I've probably said this in previous posts, but it's worth repeating, but you can work full time and still be awarded DLA. It isn't means tested. However, if you are on UK Income Support (IS), or Job Seekers Allowance (JSA), though DLA isn't counted as income, you are still bound by the terms and conditions of the other benefits, though you may be asked to speak to a Disability Advisor, who will help you find work. Apparently.
One other little quirk I came across advising someone who was on Lower Rate Care (and nothing else) who had found themselves in dire straights.
If you apply for an Emergency Loan, a small interest free loan that you can get to tide you over if you are on JSA or IS, which has to be repaid later at a few UKP a week - The income support and jobcentre people will NOT take Mobility Allowance into account as income, but WILL take the care component into consideration when making a decision as income. Never being in that position, I didn't know that.
Because I help out occasionally around the Net, I've scrutinised the forthcoming changes to the benefits regime here in the Uk very carefully.
For DLA (Disability Living Allowance) it's fairly straightforward.
You might have noticed I explained I was on 'Indefinite'. Normally, if you are granted DLA, you are granted it for anything between 1 and 3 years, depending upon your assessment of need. After that, you have to reclaim. Claiming DLA can be quite complex, means filling in a quite complex form, and I always advice using an Advice Centre.
However, every now and again, quite out of the blue, they'll grant a claim 'Indefinite'. That isn't for life, and it isn't forever.

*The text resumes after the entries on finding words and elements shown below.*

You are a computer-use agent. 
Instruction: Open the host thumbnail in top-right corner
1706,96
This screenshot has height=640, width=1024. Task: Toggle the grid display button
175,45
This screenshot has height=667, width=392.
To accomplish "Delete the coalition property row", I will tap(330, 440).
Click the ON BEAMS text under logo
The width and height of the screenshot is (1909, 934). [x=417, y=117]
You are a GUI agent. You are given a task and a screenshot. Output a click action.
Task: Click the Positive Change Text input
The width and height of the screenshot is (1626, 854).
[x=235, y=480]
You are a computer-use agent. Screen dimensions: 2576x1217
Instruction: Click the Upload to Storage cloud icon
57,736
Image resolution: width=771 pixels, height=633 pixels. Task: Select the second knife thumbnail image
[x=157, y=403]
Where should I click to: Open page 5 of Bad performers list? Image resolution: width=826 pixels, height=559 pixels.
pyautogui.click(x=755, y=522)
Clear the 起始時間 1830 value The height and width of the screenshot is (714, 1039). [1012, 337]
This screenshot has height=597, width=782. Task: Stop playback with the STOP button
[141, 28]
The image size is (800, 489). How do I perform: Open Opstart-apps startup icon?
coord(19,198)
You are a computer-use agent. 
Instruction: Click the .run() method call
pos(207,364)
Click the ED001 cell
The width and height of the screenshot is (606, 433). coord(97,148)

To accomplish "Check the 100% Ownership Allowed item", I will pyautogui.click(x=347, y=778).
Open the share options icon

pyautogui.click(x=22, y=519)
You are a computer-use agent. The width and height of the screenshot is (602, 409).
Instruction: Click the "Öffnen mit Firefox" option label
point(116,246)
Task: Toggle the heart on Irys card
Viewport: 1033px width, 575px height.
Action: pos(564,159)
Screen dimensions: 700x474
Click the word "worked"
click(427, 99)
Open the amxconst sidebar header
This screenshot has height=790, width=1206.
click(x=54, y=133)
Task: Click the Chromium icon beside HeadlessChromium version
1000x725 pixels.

It means you aren't required to reclaim. It does mean it could be a year, it could be ten years, but they may :) Likewise, you may be called in for what is mistakenly called a 'medical'. It isn't. It's a brief interview with medical professionals who are specially trained in 'assessment of needs' As DLA is all about 'needs', that's fair enough. If you've ever appealed against a decision, you'll know what I mean.
At the moment, there is no automatic DLA assessment of needs interview. The information is taken from your claim form, your GP, someone who knows you well, (usually a medical professional, not a GP) and Hospital consultants, physio's ect. If there is any doubt, you are called in for an assessment.
Still awake? :) From January 2013, uk gov is going to drastically simplify the claim forms.
Everyone, new claims, existing claims, and 'indefinites' will have to undergo an 'assesment of needs interview'. The idea is to "get those back into employment who can be employed".
I have no problems with this whatsoever. I'll leave the politics to some else :)
I do wonder how they will assess autism, alzheimers, aspergers, the list goes on, all who are a matter of degree, in less than an hour. For the record, those who I know who went through an advice centre won there claims, and often on appeal, received more than they had before.